2 year olds want attention. She has competition in getting that attention, so she has to try harder to get it and screaming may be her way to try to get it.
Give her a cuddle, it can help calm them down and help reassure them that you love them, even if you don't like their actions.
Terrible twos, Troublesome threes, fearsome fours, firey fives - kids are such fun!
It won't hurt not to have breakfast.
"You don't want breakfast. Never mind. Let me know when you're hungry and I'll get it."
Praise her for helping. "Well done for picking up that spoon. Can you put it away? You're such a big girl. Mummy's special helper"
Give her special time-like go up to the shops together, read a book. Do something that the baby can't do. I know one mum who took her daughter to have her nails painted (was older though) simply because the daughter knew that babies don't have that done, so it made it a special time.
Have you got her a doll and she can do the same with doll as you do with baby?
Lots of children do react like this-and become loving siblings. And some children who adore the baby hate them when they grow bigger and interfere with them.
I do time outs in the car. She's strapped in so can't hurt herself or baby and I can't hear her screeching as clearly with the car door closed! It helps her calm down and I go out once the screaming stops with drink and cuddles. Keep going, it gets a lot better very quickly. Our baby is 6m now and they are so sweet together (mostly!)
Even if you didn't have a new baby, 2 year olds have some interesting behaviours anyway!
We went pretty easy on our toddler when we had dc2. She watched a lot of cbeebies and ate a lot of sweets! Decide what's truly non-negotiable (ours was no violence, brush your teeth and wear reins or go in buggy when out) and let other things slide a bit for a few weeks. She is only 2, if she wants to wear pyjamas to nursery or eat rice crispies for tea the world won't end.
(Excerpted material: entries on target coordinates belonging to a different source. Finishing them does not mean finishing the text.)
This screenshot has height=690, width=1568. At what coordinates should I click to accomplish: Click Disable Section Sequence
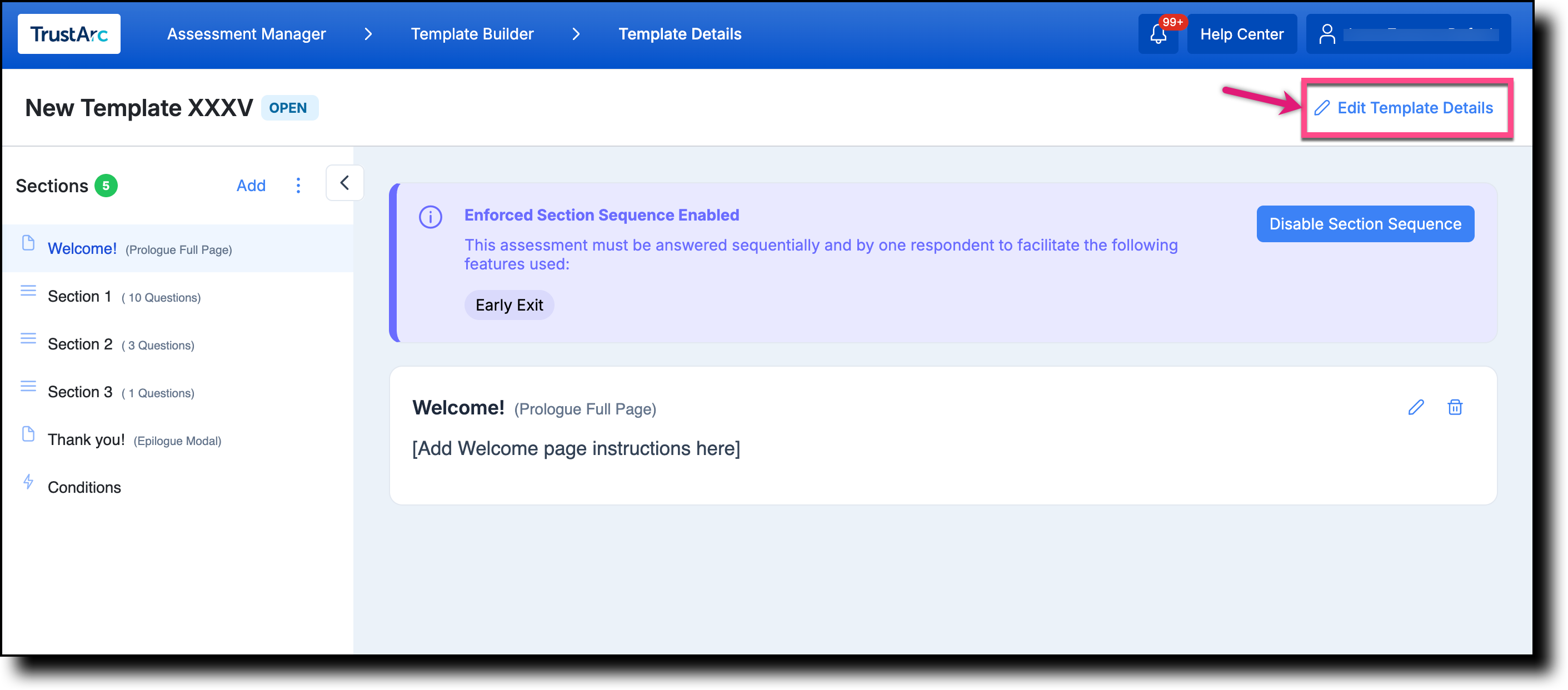point(1365,223)
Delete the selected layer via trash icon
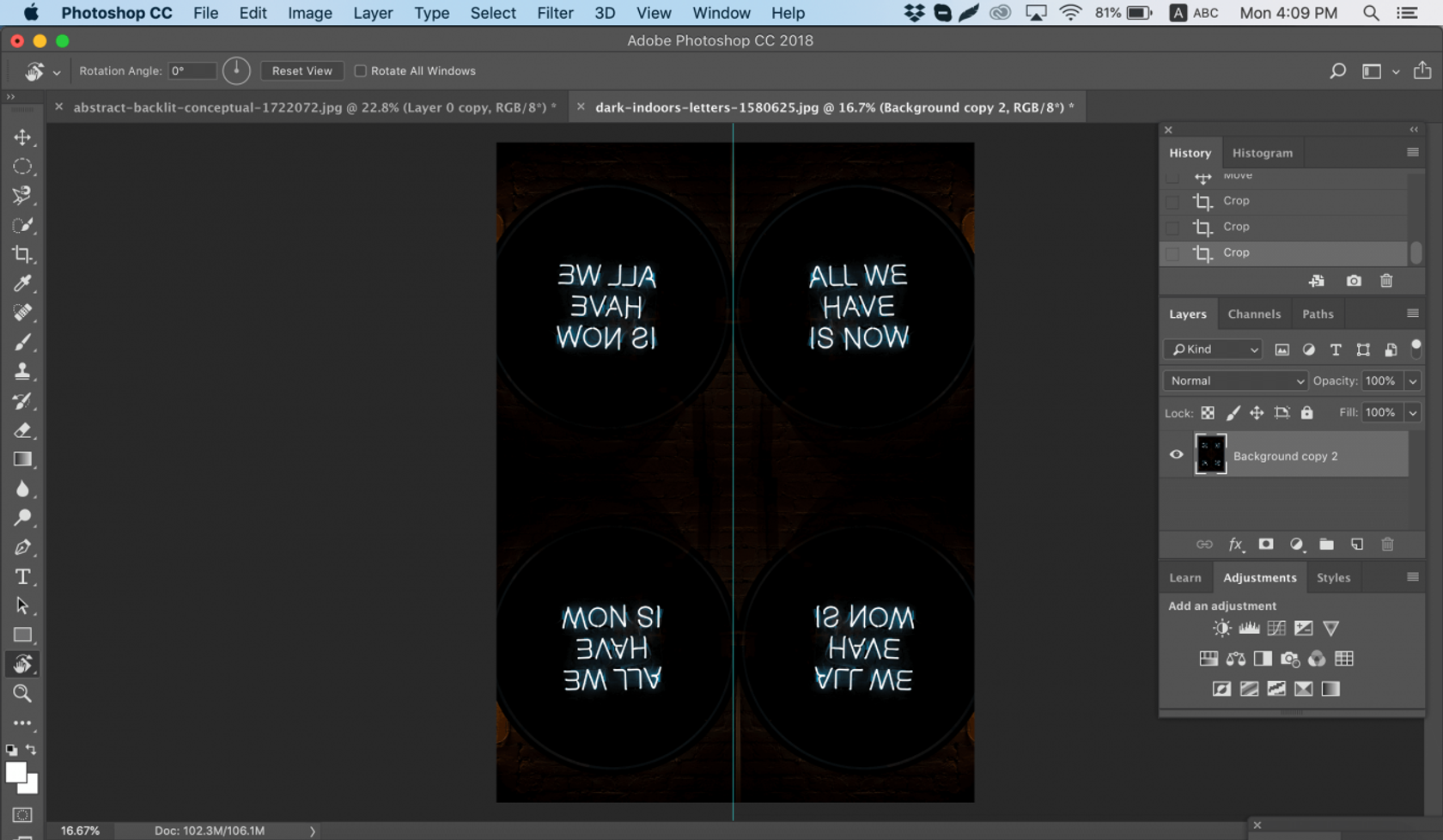Screen dimensions: 1443x840 [x=1388, y=545]
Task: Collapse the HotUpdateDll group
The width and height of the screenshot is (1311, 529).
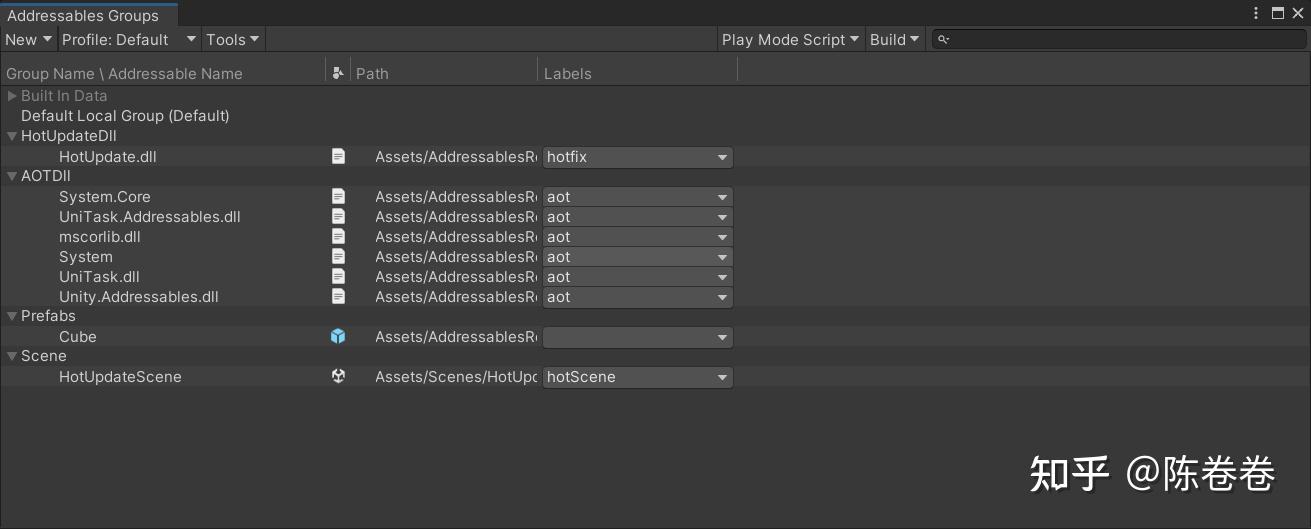Action: 12,136
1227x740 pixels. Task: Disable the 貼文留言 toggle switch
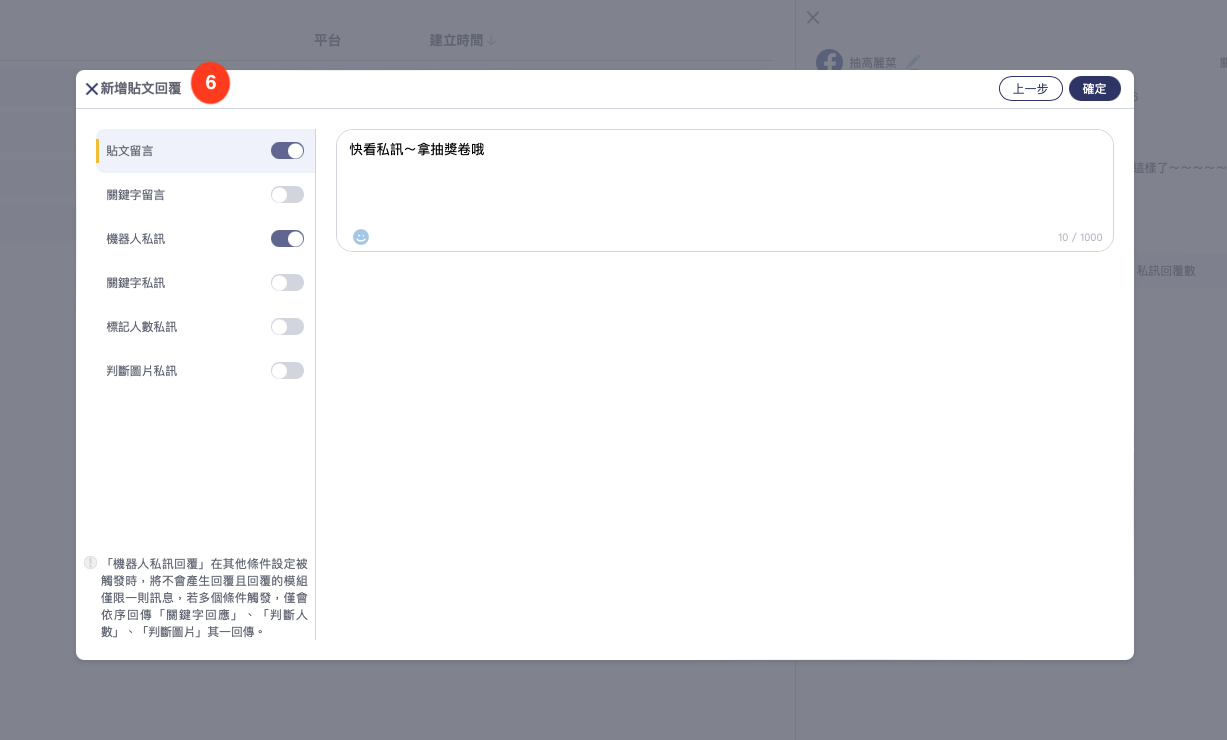coord(287,151)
It is HARD dealing with a new baby. It is HARD dealing with a toddler. It is HARD being displaced as the baby of the family, add all this together...
In A few weeks things will have settled down but till then soft play and DVDs are your friend, and kids can be persuaded to do most things for raisins, strawberries or chocolate buttons!
She is 2.8 - we have the naughty step and she gets 123 warnings before she is put there. DH seems to think that because she goes mad when she is locked in room with gate and door shut that this is effective. I do not. We are doing it all - she is helping and I am trying very hard to give her special time and attention - I am so sleep deprived and I just don't know if I can do this.
Completely normal, she needs reassurance that she is still special and that she still has a place in your heart that is all. No matter how well we prepare them 2 year olds don't really understand what that baby in your tummy means until it actually arrives. Your DH is the one who is not helping by acting like a child too. The phase does pass, can you let her help with the baby? It might help her to feel special and grown up, when the baby is asleep try to grab a bit of time where you can concentrate on her and do things she likes.
It is very common.
What do you do when she plays up like this? In the breakfast example, I would just take it away and say, calmly, "OK, I'll just put it over here." and carry on ignoring her.
Am sat here in tears. Dd1 is upstairs screaming the place down after refusing to eat breakfast - this is the tip of the iceberg of some truly terrible behaviour since dd2 arrived 4 weeks ago. She had gone from being your average two year old to some kind of demon - DH and I are having rows over how to deal with her - he wants to lock her in her room and make her do what was originally asked. I cannot take the screaming so am sat here weeping whilst he storms about the house. I can hear her throwing stuff in her room - is this normal - did your dc1 react like this to number 2?! We have tried to do everything right - we have both spent lots of time with her individually etc she is Kept busy with lots of activities etc .... I don't know what to do I didn't think it would be this hard with 2.